Stories for Choice 2023

On January 22, 2023 (what would have been the 50th anniversary of Roe v. Wade), 11 storytellers travelled to Kingston, NY from Mexico, Cameroon, and across the US to lend their voices to the fight for bodily autonomy in Stories for Choice: A Night of True Storytelling for Reproductive Justice.

Each storyteller was selected from an international call to participate in a TMI Project true storytelling workshop, where they developed their stories with the support of workshop leaders Dara Lurie, Perla Ayora, Raine Grayson, and Hayley Downs. Over the course of the 10-week workshop, storytellers crafted, shared, and edited their stories for the stage, before performing them for a public audience at the Stories for Choice performance, documented by TMI Project Media Partner Radio Kingston.

Storytellers:

Antonia Marrero

Pronouns: She/Her/Hers

“I am a brown Latina woman and part of the LGBTQIA+ community.
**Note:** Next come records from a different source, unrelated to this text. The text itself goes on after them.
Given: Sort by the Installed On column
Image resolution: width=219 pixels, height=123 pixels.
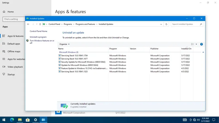Looking at the screenshot, I should coord(186,49).
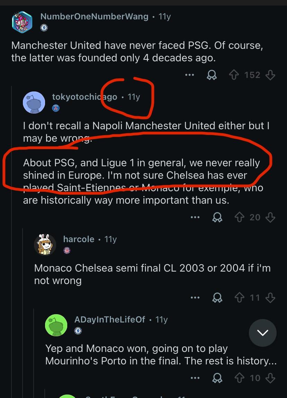Image resolution: width=287 pixels, height=398 pixels.
Task: View harcole's avatar
Action: pos(45,245)
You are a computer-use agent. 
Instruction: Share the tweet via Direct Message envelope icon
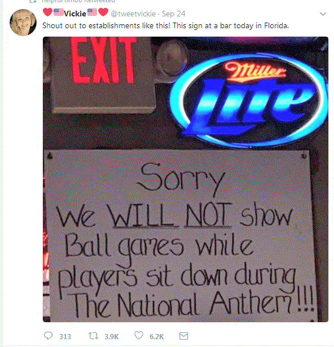pos(183,336)
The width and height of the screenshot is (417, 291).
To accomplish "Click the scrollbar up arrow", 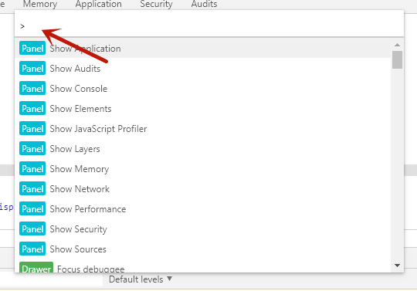I will [398, 45].
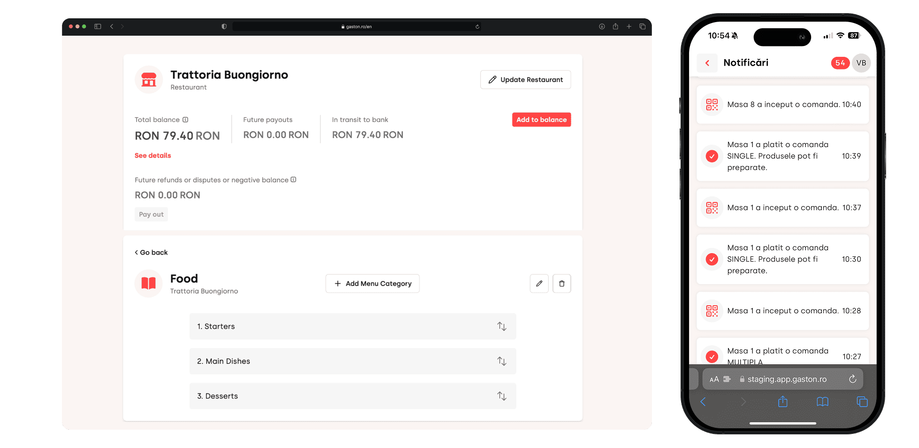The image size is (919, 448).
Task: Tap the staging.app.gaston.ro address field
Action: pos(787,379)
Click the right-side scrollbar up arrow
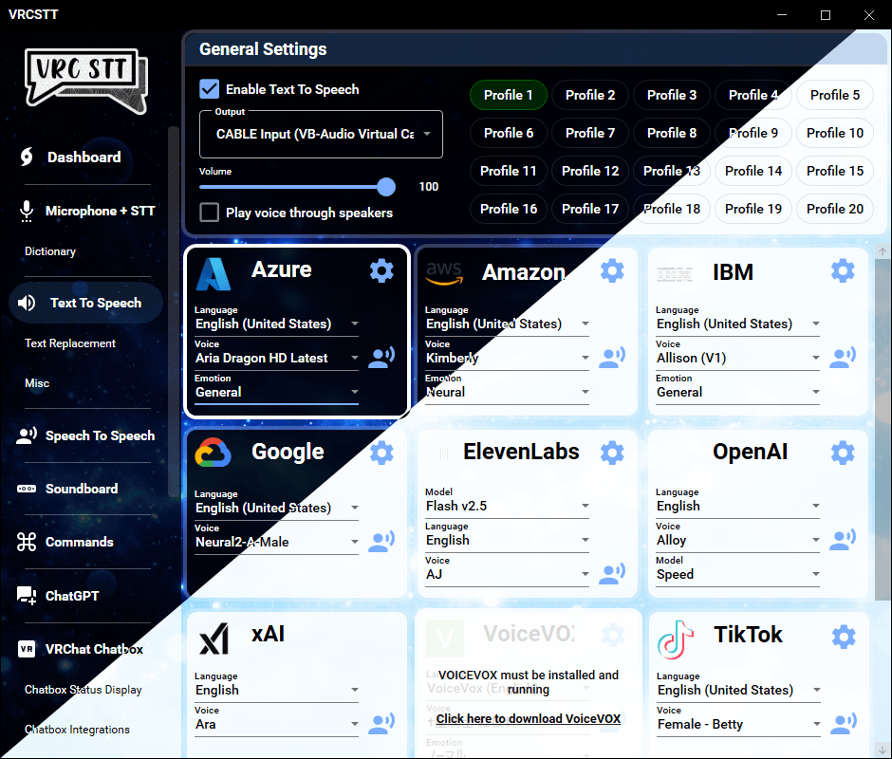The width and height of the screenshot is (892, 759). pos(882,250)
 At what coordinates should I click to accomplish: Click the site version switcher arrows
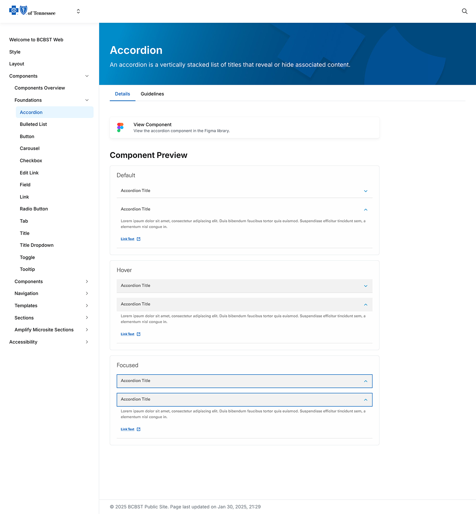coord(78,11)
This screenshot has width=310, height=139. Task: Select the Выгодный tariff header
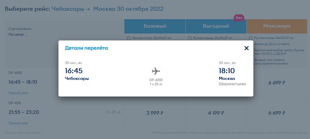tap(216, 26)

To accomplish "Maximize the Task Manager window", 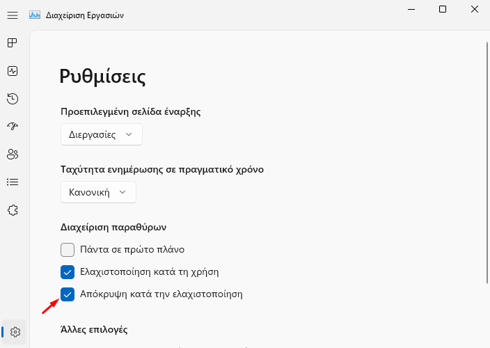I will pyautogui.click(x=443, y=9).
I am also a Gynecological Teaching Associate and use my body as a tool for educating Medical Students. Our voices are being silenced and I am mad as hell. Stories for Choice is a platform to change that.”

Ashly Lorenzana

Pronouns: She/Her/Hers

“My mother was 14 when she had me. Both of my parents were addicted to drugs. I know that no child deserves a mother who doesn’t want them. I‘m a sex worker, and I’ve had multiple abortions. Stories like mine go unheard, and I’m sharing it because our rights and freedoms are under attack.”

Charlene Modeste

Pronouns: She/Her/Hers

“I’ve lived with uterine fibroids for over 20 years. I’ve been infantilized and conditioned to ignore my instincts and intuition. Our stories are the connective tissue that unite and hold our communities together and I want to share mine to embolden audiences and honor the desires of their hearts with gusto.”

Erin Dudley

Pronouns: She/Her/Hers

“I had two abortions, six miscarriages, and an ectopic pregnancy before I arrived at the middle-aged mom-hood I now experience and enjoy. We need to share who we are, without shame, and demand policies that allow all people access to the healthcare they need.”

Frida Vidrio Mendoza

Pronouns: She/Her/Hers

“In Mexico, women and girls begin our sexual life without having access to information, contraceptives, and reproductive healthcare services. It doesn’t have to be like this. Join us in this crucial space for much-needed dialogue.”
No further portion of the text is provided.